Source: The Economist: Schumpeter
THERE can be few better places to talk about complexity than Vienna. This was the capital of the most complicated political organisation yet seen: the Austro-Hungarian Empire. It was also the centre of some of the most convoluted cold-war spy games. On November 14th and 15th hundreds of management enthusiasts converged on the Austrian capital to debate the subject. They had little interest in the complexities of the Habsburgs or the cold war. They were preoccupied instead by two points: that business is more complicated than ever before; and that managing complexity is at the top of businesspeople’s agenda.

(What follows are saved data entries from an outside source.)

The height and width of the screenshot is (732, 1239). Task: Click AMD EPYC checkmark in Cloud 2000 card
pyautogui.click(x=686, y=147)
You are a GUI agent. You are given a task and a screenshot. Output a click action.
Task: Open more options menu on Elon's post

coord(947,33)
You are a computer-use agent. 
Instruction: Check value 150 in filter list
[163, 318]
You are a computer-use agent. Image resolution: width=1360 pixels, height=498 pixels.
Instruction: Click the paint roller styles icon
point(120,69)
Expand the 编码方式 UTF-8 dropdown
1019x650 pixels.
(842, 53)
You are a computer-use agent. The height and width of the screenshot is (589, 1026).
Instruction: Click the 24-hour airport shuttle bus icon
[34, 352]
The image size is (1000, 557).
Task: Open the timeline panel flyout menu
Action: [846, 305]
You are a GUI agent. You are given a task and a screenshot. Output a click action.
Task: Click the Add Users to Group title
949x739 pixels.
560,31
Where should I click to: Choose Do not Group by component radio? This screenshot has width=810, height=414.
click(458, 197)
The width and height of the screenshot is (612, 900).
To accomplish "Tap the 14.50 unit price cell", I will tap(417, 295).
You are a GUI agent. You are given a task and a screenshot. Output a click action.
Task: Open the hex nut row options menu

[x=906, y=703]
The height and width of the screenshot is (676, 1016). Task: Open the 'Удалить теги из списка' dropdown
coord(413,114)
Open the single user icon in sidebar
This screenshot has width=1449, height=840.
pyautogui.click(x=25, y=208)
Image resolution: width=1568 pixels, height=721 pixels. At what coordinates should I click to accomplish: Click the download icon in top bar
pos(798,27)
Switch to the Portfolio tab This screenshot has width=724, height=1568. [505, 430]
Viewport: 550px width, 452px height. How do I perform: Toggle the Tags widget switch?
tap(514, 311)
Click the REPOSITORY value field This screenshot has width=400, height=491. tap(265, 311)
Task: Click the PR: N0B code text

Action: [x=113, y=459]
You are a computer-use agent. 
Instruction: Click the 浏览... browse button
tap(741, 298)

Whether they were right about the first point is debatable. In the 18th century it took six months for letters to travel from East India House in London to Calcutta and back. Today, supply chains can be managed in real time, and masses of data can be crunched instantly at the touch of a button. But they were right about the second. Businesspeople are confronted by more of everything than ever before: this year’s Global Electronics Forum in Shanghai featured 22,000 new products. They have to make decisions at a faster pace: roughly 60% of Apple’s revenues are generated by products that are less than four years old. Therefore, they have a more uncertain future: Harvard Business School’s William Sahlman warns young entrepreneurs about “the big eraser in the sky” that can come down at any moment and “wipe out all their cleverness and effort”. Read the rest of this entry »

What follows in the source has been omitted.